Cristina Perversi, un’altra dei quattro insegnanti protagonisti (l'ultima è Annachiara Lodi), confida una perplessità iniziale: «Temevo un effetto “lapide impolverata”. Poi, leggendo il bando, ho capito: è un’opera che parla alle persone che entrano ed escono da un ospedale in cui si ha a che fare con la vita e con la morte. È un’opera viva».
Sull’importanza di “incontrare lo sguardo di qualcun altro” hanno posto l’accento anche le studentesse e gli studenti che hanno realizzato l’opera. «Dopo i mesi difficili che abbiamo passato – ha commentato Benedetta – questa attività ci ha fatto sentire utili. Ci ha permesso di ricordare agli altri che ci siamo».
La rettrice delle scuole della Fondazione Mandelli-Rodari Maria Grazia Fertoli ha riservato complimenti sia agli studenti («Appena rientrati a scuola, si sono tuffati in questo progetto con pochissimo tempo a disposizione. Ma già da mesi lavoravano sulla rappresentazione del volto») che ai docenti («Per questo lavoro non occorre solo preparazione professionale ma anche, come in questo caso, grande capacità di creare legami con i ragazzi»).

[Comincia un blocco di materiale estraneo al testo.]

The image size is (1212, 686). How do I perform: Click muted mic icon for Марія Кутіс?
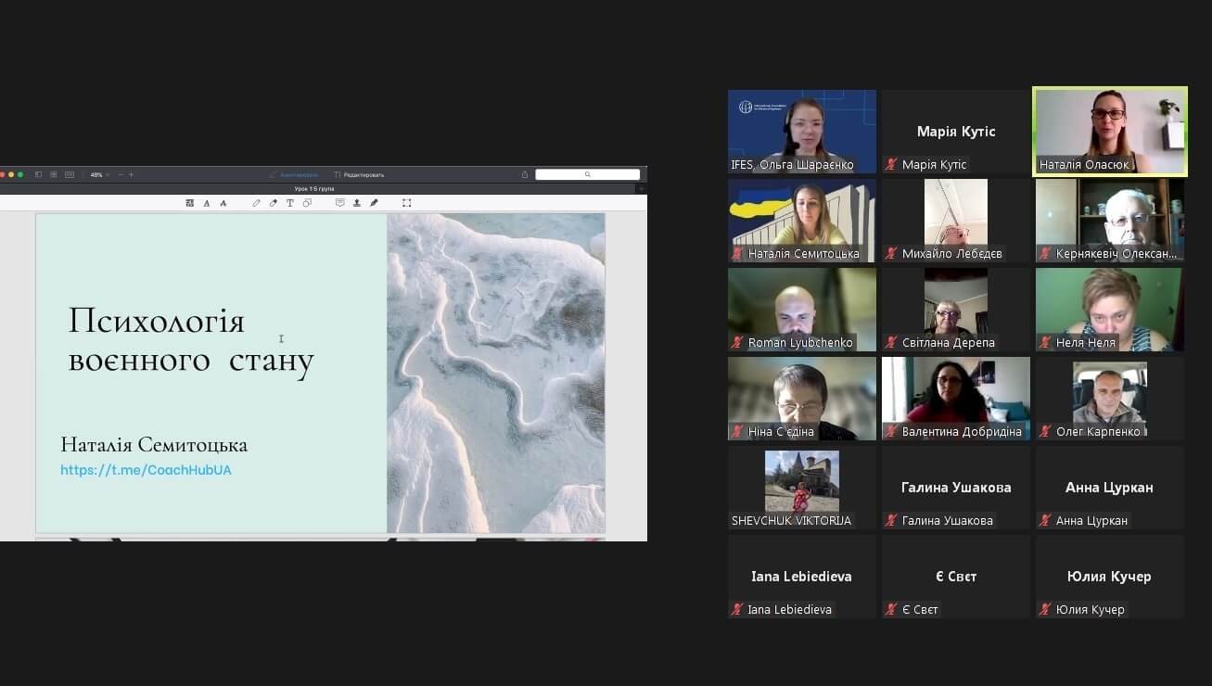pos(891,165)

Come detto, l’installazione resterà per un anno. Ma durante l’inaugurazione il presidente del Municipio ha espresso l’auspicio che l’opera possa restare più a lungo, al punto da consentire agli studenti coinvolti di poterla perfino mostrare ai figli e ricordare con orgoglio il loro impegno.«Nonostante la dolorosa battaglia contro il virus sia, purtroppo, ancora in essere – ha affermato Lardieri – riteniamo che questo memoriale, posizionato nel luogo simbolo del nostro Municipio nella lotta contro la pandemia, oltre a ricordare la fase più oscura vissuta dalla nostra gente, rappresenti il punto di partenza del cammino verso quella luce che stiamo intravedendo in fondo al tunnel».